MasterCard, Alibaba enter online payment agreement
Updated: 2013-04-01 11:02
By China Daily (China Daily)
MasterCard Inc has teamed up with Chinese e-commerce giant Alibaba Group to enhance online payments, making the card issuer the latest US company trying to get a jump on growth in China, the world's biggest Internet market.
MasterCard and Alibaba said on Thursday that they had signed a memorandum of understanding to cooperate on cross-border payments, acceptance, security and risk management.
The companies also agreed to use MasterCard's MasterPass digital service to let consumers pay for goods online using existing cards on various gadgets.
"This MOU is another significant step in the joint effort to drive the innovation and development of e-commerce in China," said Ling Hai, president of MasterCard Greater China, in a statement.
Lucy Peng, CEO of Alibaba Small and Micro Financial Services Group, said her company and Alipay, another Alibaba Group affiliate, intend to improve online shopping for consumers and the online business environment for small companies in and outside China.
The move follows an announcement in September that MasterCard subsidiary DataCash would work with Alipay to enable Chinese consumers to make online payments to international retailers.
MasterCard has been considering the potential of China's online-commerce market and the demand from small and medium-size companies.
Ajay Banga, MasterCard president and CEO, said at a forum in Beijing on March 24 that China needs to stimulate innovation among SMEs because of their potential contribution to sustained growth in the world's second-biggest economy.
Development of e-commerce platforms and online shopping in China has helped payment processors such as MasterCard.
A study issued in March by global consulting firm McKinsey & Co estimated that the Chinese online retail market had 1.2 trillion yuan ($190 billion) in sales last year
Amid the growth, Alipay, which is similar to eBay Inc's PayPal service, has entered into partnerships with financial giants such as Industrial & Commercial Bank of China Ltd to challenge card issuer China UnionPay and MasterCard.
Of 3.8 trillion yuan worth of third-party transactions in China in 2012, Alipay handled 46 percent. The service is the preferred means of many Chinese SMEs in settling accounts.
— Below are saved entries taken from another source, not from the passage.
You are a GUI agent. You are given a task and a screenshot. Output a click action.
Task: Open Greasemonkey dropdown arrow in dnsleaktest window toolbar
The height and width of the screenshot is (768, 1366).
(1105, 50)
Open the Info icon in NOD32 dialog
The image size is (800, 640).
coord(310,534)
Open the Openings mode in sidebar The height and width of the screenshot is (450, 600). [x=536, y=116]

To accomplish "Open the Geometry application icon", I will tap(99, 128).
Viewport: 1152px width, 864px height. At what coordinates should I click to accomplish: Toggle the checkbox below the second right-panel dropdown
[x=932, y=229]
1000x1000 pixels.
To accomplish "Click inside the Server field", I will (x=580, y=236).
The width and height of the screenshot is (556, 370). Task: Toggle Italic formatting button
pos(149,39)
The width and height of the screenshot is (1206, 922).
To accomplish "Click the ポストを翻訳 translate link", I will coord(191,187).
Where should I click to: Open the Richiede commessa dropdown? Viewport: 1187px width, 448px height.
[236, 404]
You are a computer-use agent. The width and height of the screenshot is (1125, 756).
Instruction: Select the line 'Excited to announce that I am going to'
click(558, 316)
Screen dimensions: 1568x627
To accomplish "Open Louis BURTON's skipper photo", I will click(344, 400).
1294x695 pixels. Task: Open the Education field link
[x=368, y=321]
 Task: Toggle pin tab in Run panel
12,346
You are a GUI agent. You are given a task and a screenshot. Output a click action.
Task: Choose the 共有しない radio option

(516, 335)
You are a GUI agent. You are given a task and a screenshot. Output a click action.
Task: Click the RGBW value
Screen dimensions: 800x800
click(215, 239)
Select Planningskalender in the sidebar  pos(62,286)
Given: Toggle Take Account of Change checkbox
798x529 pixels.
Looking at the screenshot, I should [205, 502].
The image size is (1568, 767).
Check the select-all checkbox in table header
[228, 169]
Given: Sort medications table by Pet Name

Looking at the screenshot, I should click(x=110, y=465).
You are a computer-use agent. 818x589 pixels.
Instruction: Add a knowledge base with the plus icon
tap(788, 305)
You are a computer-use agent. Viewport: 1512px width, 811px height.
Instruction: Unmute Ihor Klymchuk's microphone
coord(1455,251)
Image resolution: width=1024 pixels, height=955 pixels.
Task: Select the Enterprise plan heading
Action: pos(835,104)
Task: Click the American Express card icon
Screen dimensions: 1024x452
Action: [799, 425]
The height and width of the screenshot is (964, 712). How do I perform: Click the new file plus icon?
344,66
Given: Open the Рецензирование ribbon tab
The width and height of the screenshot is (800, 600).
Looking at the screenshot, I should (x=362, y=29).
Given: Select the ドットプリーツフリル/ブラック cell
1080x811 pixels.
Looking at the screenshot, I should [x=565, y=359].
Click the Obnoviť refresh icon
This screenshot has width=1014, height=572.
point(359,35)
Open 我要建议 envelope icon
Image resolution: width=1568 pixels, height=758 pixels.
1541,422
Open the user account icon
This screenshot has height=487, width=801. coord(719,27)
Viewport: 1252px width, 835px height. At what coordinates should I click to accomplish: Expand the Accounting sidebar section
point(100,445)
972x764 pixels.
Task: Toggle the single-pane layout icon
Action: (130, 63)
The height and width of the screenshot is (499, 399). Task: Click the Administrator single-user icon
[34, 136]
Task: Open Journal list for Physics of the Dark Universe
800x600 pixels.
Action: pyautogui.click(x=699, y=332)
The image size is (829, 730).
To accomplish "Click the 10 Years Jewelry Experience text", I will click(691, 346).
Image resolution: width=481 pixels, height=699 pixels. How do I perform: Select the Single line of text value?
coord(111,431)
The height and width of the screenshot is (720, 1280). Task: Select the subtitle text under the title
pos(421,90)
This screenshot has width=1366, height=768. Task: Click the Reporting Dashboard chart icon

FedEx Corp last week also expressed strong interest in tapping the potential of e-commerce in China.
Rajesh Subramaniam, executive vice-president of FedEx Services, which handles sales, marketing, information technology and other support for the US-based delivery giant, said China will become the world's biggest e-commerce market. Online transactions in the Asia-Pacific region will account for one-third of the global total this year, he added.
Subramaniam told the Guangzhou Evening News, however, that FedEx's strength is mainly in connecting China with the world, although the company is licensed for express-delivery services in eight Chinese cities.
China Post, the main domestic competitor to the international logistics giants, said its express-delivery service increased 40 percent last year, to 8 billion pieces, generating revenue of 140 billion yuan.